Fig. 7: The CSLTN1 isoform with exon 11 inclusion promotes EMT.

a RNA pull-down assay showing that AKAP8 binds to the cis-element located in the intron upstream of CLSTN1 variable exon 11. A schematic of the CLSTN1 pre-mRNA and the cis-element sequence (CI10) are shown in the top panel. RNA pull down was performed using lysates from 293FT and HMLE/Twist-ER cells. Inp: Input. b A schematic of the location of CLSTN1 isoform-specific shRNAs (black line, top panel), and semi-qPCR analysis (bottom panel) showing CLSTN1 isoform-specific knockdown efficiency in HMLE/Twist-ER cells. shL: CLSTN1-L knockdown; shS: CLSTN1-S knockdown. c Phase-contrast images (× 10) indicating accelerated cell morphology changes in control shRNA (Ctrl) and CLSTN1-S knockdown (shCLSTN1-S) cells 8 days after tamoxifen (TAM) induction. White line represents scale bar at 100 μm. d Western blot analysis of EMT markers showing that CLSTN1-S silencing resulted in decreased expression of epithelial markers E-cadherin and γ-catenin and increased expression of the mesenchymal marker N-cadherin after 8 days of TAM induction. e Immunofluorescence images showing the loss of E-cadherin expression at cell junctions in the CLSTN1-S knockdown cells after 8 days of TAM treatment. f Plot of the mesenchymal marker vimentin (VIM) expression and CLSTN1 alternative splicing in the breast cancer TCGA data set showing a significant positive correlation in luminal breast cancer. PSI: Percent Spliced In.
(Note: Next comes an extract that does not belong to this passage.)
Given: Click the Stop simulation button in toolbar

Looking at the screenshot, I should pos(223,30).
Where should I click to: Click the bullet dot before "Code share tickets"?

P value was determined by person correlation test. g Kaplan–Meier plot showing correlation between CLSTN1 alternative splicing, represented as PSI levels, and breast cancer patient survival in TCGA data set. The average PSI for the high group is 0.49 and low group is 0.15, which were determined by k-means clustering. P value was determined by log-rank test. Source data are provided as a Source Data file.